Take Figure 7 for instance: it is a plot of Log μ_o vs. Log M for T = ∞ in the Vogel-Fulcher equation. This figure could be used as a perfect illustration of the teaching of the classical views regarding entanglements: two regions of M are visible, well separated, and well described by the classical tools, with a slope of 3.37, almost perfectly 3.4, above M_c, and a slope of 1.5 below M_c. Although the slope below M_c is not 1, with possible reasons given before, the break between the high and low molecular weights is sharp and well defined.
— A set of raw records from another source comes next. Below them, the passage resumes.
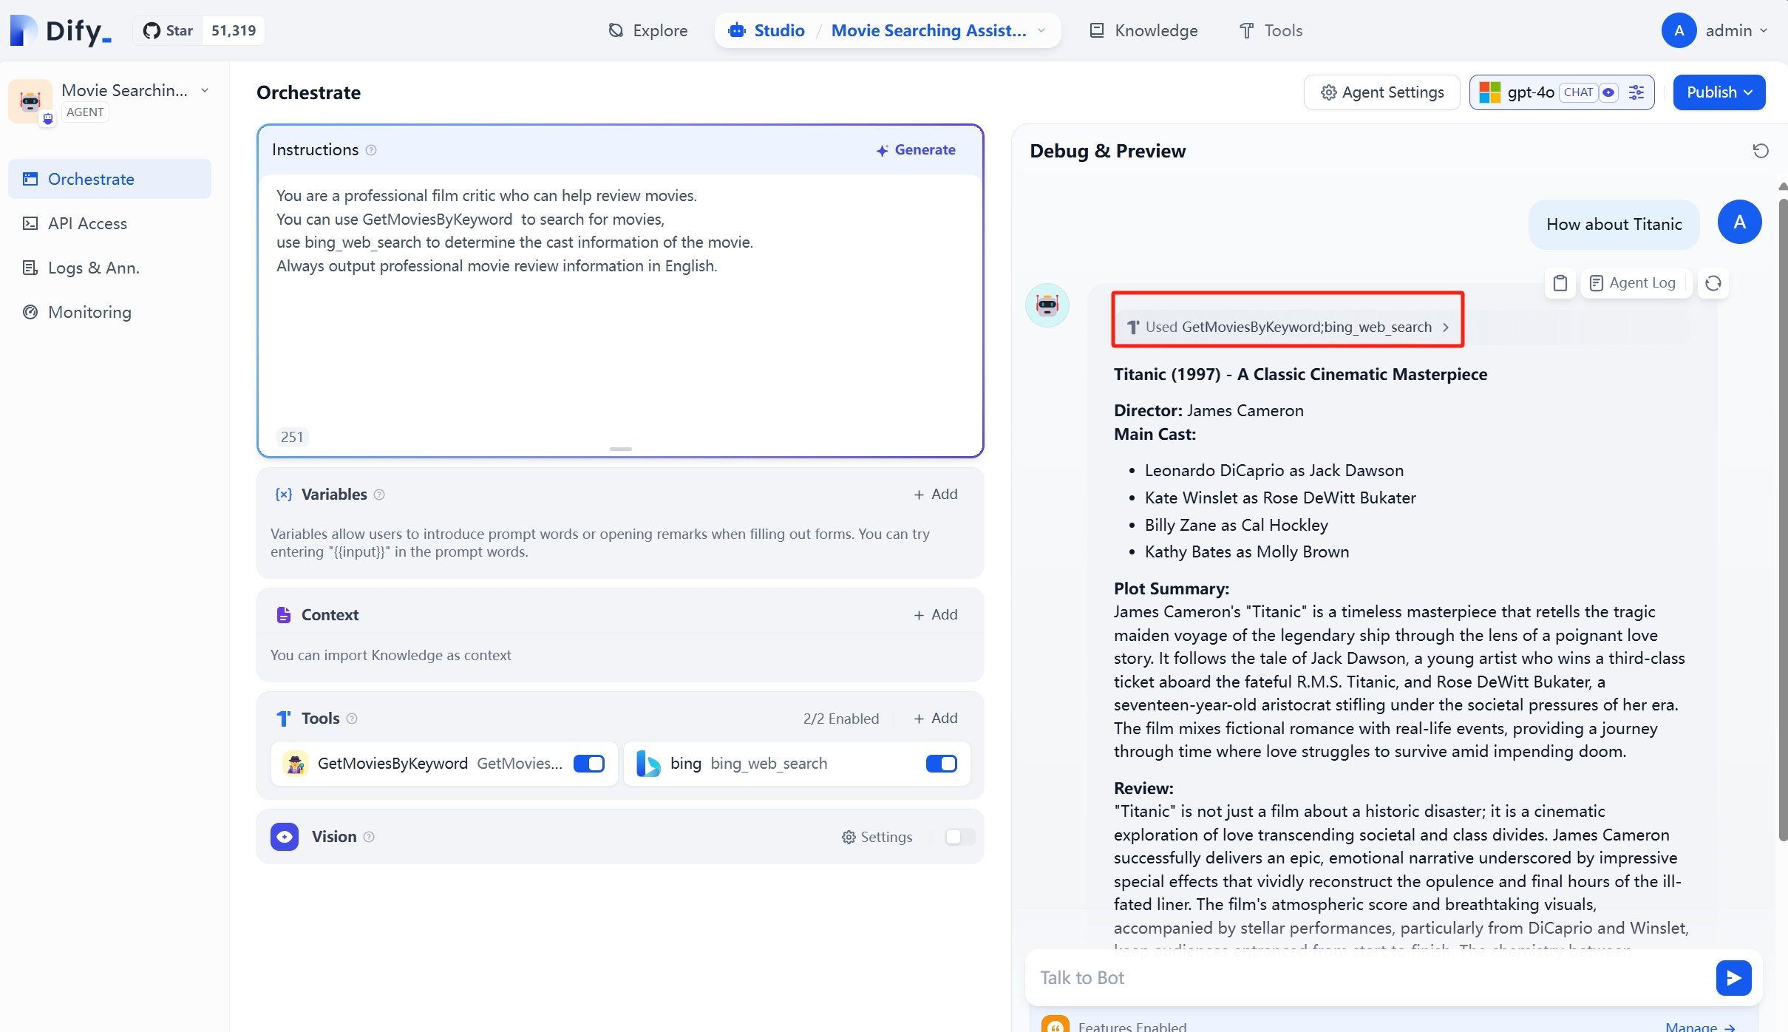Expand the Publish button dropdown
Screen dimensions: 1788x1032
pyautogui.click(x=1749, y=91)
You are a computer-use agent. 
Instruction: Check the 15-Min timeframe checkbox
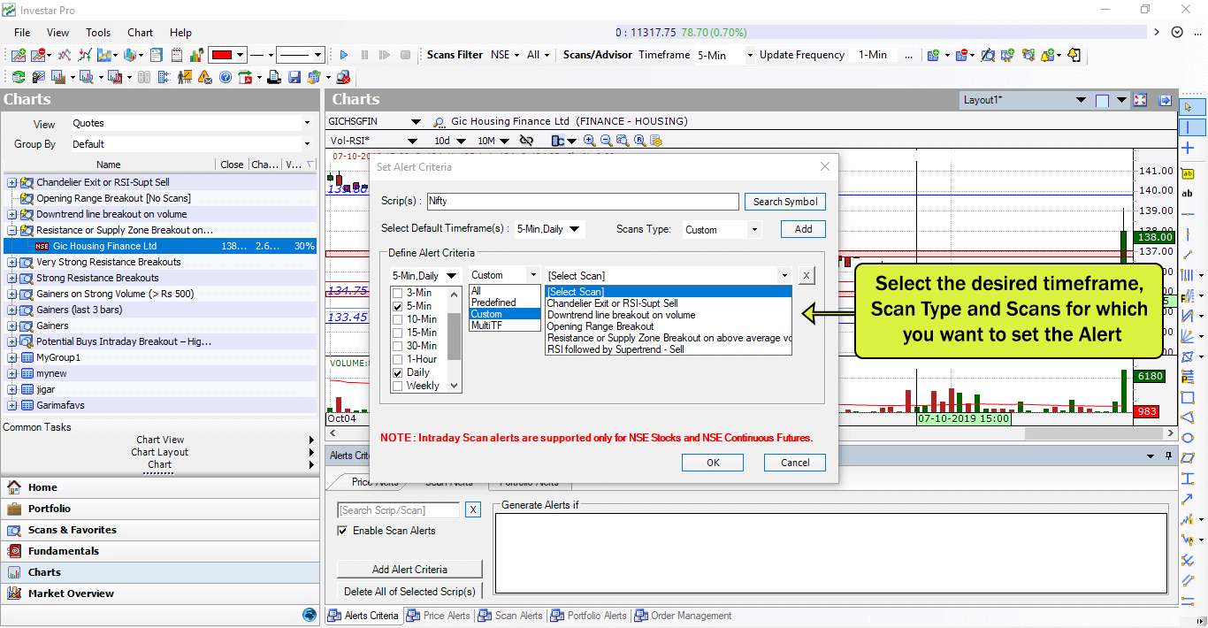pos(397,333)
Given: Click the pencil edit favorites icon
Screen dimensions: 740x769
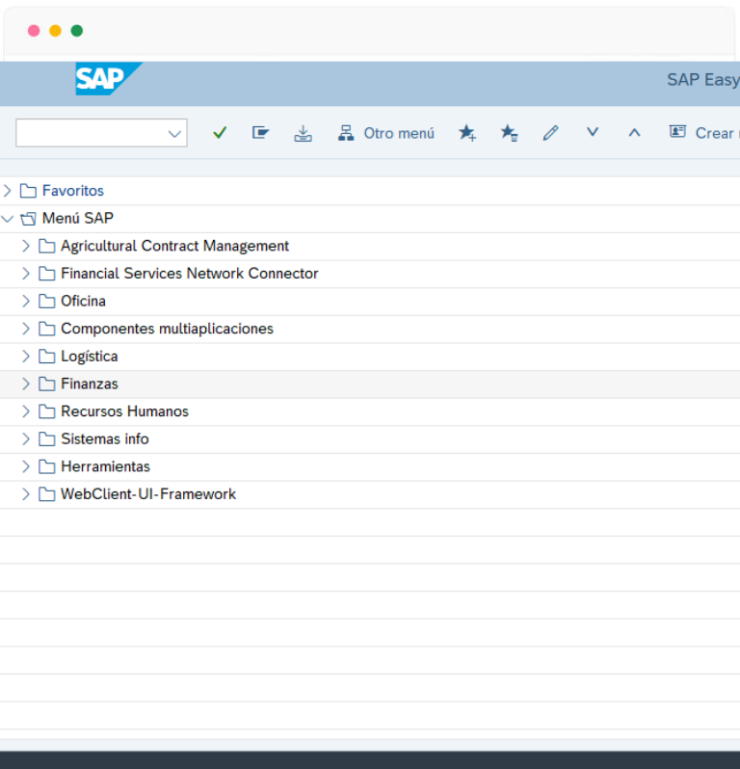Looking at the screenshot, I should pyautogui.click(x=550, y=133).
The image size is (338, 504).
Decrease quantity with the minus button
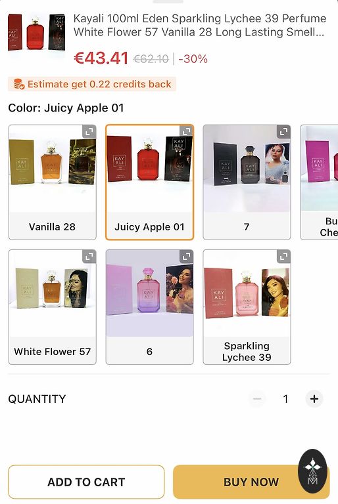(257, 399)
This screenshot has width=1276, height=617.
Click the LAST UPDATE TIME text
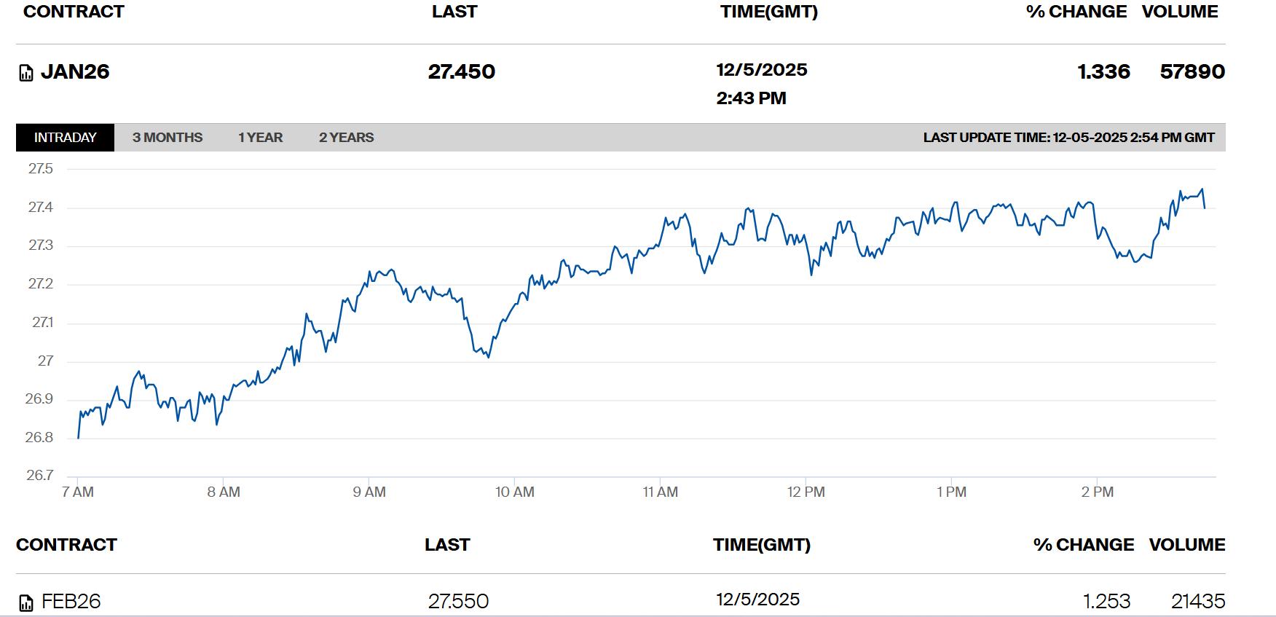[1068, 138]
The problem, though, is that the M_c value at this sharp break, M_c = 47,663, is significantly greater (+36%) than the M_c~ 35,000 classically assigned to the molecular weight for entanglements for PS, p.55 [1]. Figure 2 correctly shows M_c at 35,000 for the same data. Would this be a sign to indicate that M_c varies with T, which it should not do according to the classical paradigm? Figure 5 and Figure 6 show the break in the viscosity curve occurring at 0.25 M_e, not 2M_e as projected by the classical explanation of entanglements. One sees that using the break in the viscosity curve to define M_c, like it is illustrated in Figure 1, is not coherent with the claim that M_c does not vary with temperature: Figure 5, Figure 6, and Figure 7 provide clear evidence that the value of M_c varies with T when it is defined by the break of the log viscosity-logM curve (Figure 1). An alternative explanation is based on the instability of the entanglement state [18], resulting in the possibility of manipulating the value of M_c, refer to the chapter 8 of [7].

Finally, there is the question of the meaning of M’_c~0.25 M_e = M_c/8 = 4375 g/mole. This molecular weight stands out in all the figures, separating the very low M and the region below M_c. Both Pierson [2] and Susuki [3] admit the existence of a deviation from the standard analysis in this region without raising the possibility of a molecular transition. To the best of our knowledge, the recognition of such a deviation as a true “molecular transition” below M_c has never been reported in the literature, except recently while analyzing T_LL (M) in Ref. [12]. The molecular weight of a monomeric repeat unit for PS is 104.15 g/mole, and M’_c corresponds to 42 such units. As T decreases from Figure 2, Figure 3, Figure 4, Figure 5, Figure 6 and Figure 7 from T infinity to T = 115 °C, respectively, the slope of log μ_o vs. M in the region M < M’_c monotonically increases from 1.5 to 6, a four-fold increase of the exponent of the effect of M on viscosity. It is clear that the admitted validation of the separation of the effect of M and T on viscosity badly fails in this region.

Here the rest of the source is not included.